A meeting of agriculture ministers from 24 leading developed countries on Thursday andFriday in Paris could prove crucial in determining whether the Uruguay Round of international trade negotiations can be wrapped up by the April 15 deadline.

Of course, "crucial" meetings, like deadlines, have come and gone many times since the talks, sponsored by the Geneva-based General Agreement on Tariffs and Trade, began in Uruguay five and one-half years ago.Thus, no one is holding his breath in expectation that the talks will be concluded by the new deadline.

"I suspect it's unlikely that this process will be finalized before next year," said Steve McCoy, executive director of the North American Export Grain Association.

French Opposition

The main obstacle throughout the round has been the European Community's refusal to make steep cuts in its farm subsidies, largely

because of French opposition.

The unity's gone out of the community on agricultural issues. Britain, the Netherlands, Germany, Denmark and Italy appear ready to compromise, but France and Ireland have steadfastly resisted any measures that could harm their farmers.

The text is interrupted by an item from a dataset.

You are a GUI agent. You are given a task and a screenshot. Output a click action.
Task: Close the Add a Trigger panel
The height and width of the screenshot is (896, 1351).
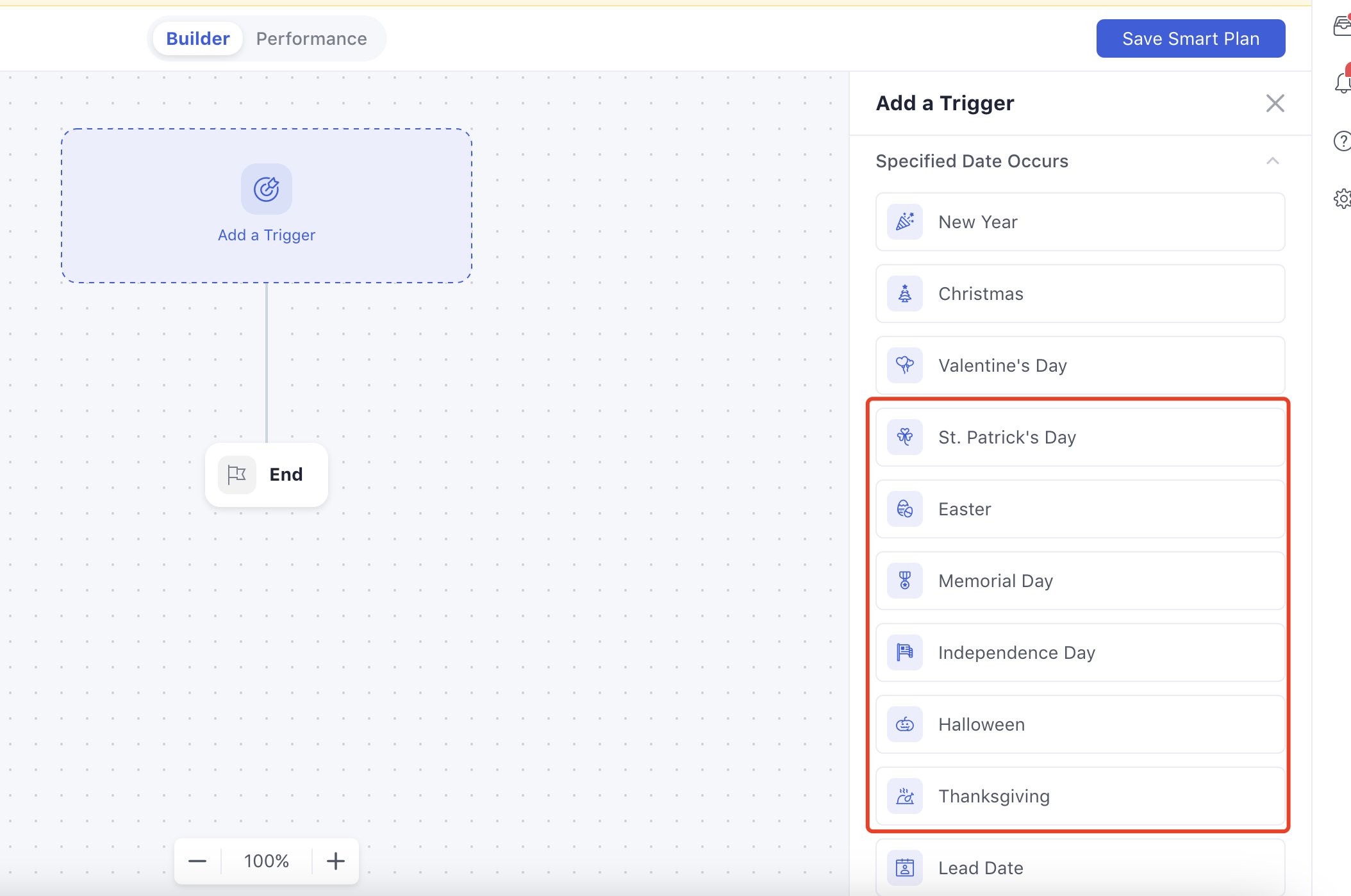(1275, 103)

This week's gathering represents the first agricultural ministerial meeting of the Organization for Economic Cooperation and Development since 1982.

Dunkel Formula

The focus is likely to be on the proposals by Arthur Dunkel, GATT's director general, for comprehensive reform.

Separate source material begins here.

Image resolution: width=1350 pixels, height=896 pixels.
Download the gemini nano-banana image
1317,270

The main elements in Mr. Dunkel's formula are as follows:

* A 20 percent cut in domestic supports.

* A 36 percent reduction in export subsidy payments.

* A 24 percent drop in the volume of subsidized exports.

The cuts would be made over a six-year period, starting in 1993. Mr. Dunkel also wants all farm import protection measures converted into tariffs and for these to be reduced by 36 percent between 1993 and 1999.

"There has to be an agreement relatively quickly," said Dan Amstutz, a former U.S. undersecretary of agriculture who led the U.S. negotiating team on farm issues during the Reagan administration.

But, he added, meeting the April 15 deadline becomes more and more difficult as each week passes.

Under the Dunkel formula for internal supports, nearly every U.S. commodity, except peanuts, would escape cuts in domestic subsidies because of previous reductions, according to Edward Madigan, agriculture secretary.

The United States would be required to cut export subsidies by some $350 million, while the EC would face more than $4 billion in export subsidy reductions, Mr. Madigan said.

Total EC subsidies for its farmers, including domestic support programs, range between $40 billion and $45 billion, according to another USDA official. U.S. subsidies range between $10 billion and $12 billion, he added.

Proposal Best Hope

U.S. officials consider the Dunkel proposal the best hope for wrapping up the farm talks.

"I would vote for it," Mr. Madigan told a group of state agriculture commissioners earlier this month.

Mr. Madigan said the GATT chief should call participants back to the negotiating table and ask for a straight up-or-down vote on the plan.

"I think it comes down to the Europeans," Mr. Madigan said. "Would they raise their hands and vote no?"

The USDA chief said even countries that don't like the Dunkel proposal ''would be pretty hard-pressed to vote no and kill" the GATT negotiations.

'Dangerously Slanted'

But Dominique Strauss-Kahn, France's minister of industry and international trade, recently charged that Mr. Dunkel's formula is "dangerously slanted" against the EC.

Louis Mermaz, France's agriculture minister, is especially opposed to any limits on the volume of subsidized exports. France is the EC's biggest grain- exporting nation, and its big farmers in the fertile Paris Basin can compete with U.S. exporters without subsidies.

The Europeans aren't the only ones holding up the negotiations. Japan and South Korea, with their adamant opposition to opening their rice markets to imports, haven't helped matters either.

Even if no accord is reached this spring, it is possible negotiators will agree to put the talks on hold until next year rather than run the risk of carrying on during a U.S. election campaign in which trade may be one of the hottest issues.

"After the elections, maybe something could happen that could lead to an agreement," said John Datt, executive director of the American Farm Bureau Federation's Washington office.